MS SQL Database crawl - right number of rows, but no results returned

SBW

unread,

Dec 28, 2009, 2:26:24 PM12/28/09

to Google Search Appliance/Google Mini - Google Search Appliance/Google Mini

We're just starting to use our GSA's database crawling functionality,
but despite the documentation and a handful of posts here, I can't
seem to get things working correctly.

I've setup a MS SQL-based data source in Crawl and Index > Databases.
Data display/usage: Meta data with Document ID field.
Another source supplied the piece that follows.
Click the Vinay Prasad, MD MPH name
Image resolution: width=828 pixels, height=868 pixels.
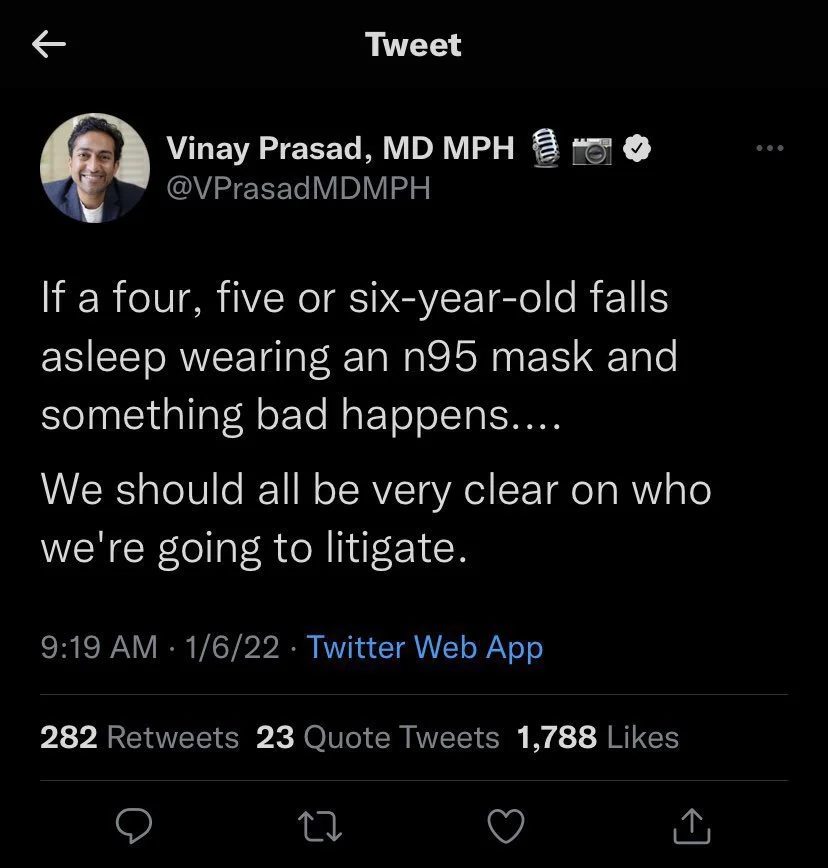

If I run a sync, I get what I believe to be a good sign - no errors
and the right number of rows crawled.

Dec 28, 2009 9:19:00 AM com.google.enterprise.database.TableCrawler
<init>
INFO: Current local time: 2009/12/28 09:19:00 PST
Dec 28, 2009 9:19:00 AM com.google.enterprise.database.Table
getConnection
INFO: connecting to database XXXX on host xxx-yy-xxx-yyy via port zzzz
Dec 28, 2009 9:19:01 AM
com.google.enterprise.database.AbstractTableReader parse
INFO: full crawl
Dec 28, 2009 9:19:01 AM
com.google.enterprise.database.AbstractTableReader parse
INFO: metadata-and-url crawl
168 rows crawled.
0 rows failed.
Dec 28, 2009 9:19:01 AM com.google.enterprise.database.TableCrawler
crawl
INFO: total time = 574

Under Crawl and Index > Follow and Crawl ... I have the following, as
well as the other URLs we're crawling:

^googledb://

Setup a new collection with Include Content Matching the Following
Patterns: as (for simplicity, since getting more specific wasn't
working):

^googledb://

I checked Crawl and Index > Feeds, and while the database shows up
with a status of completed, and again the right number of documents,
there's nothing when I View Feed Data Source Log.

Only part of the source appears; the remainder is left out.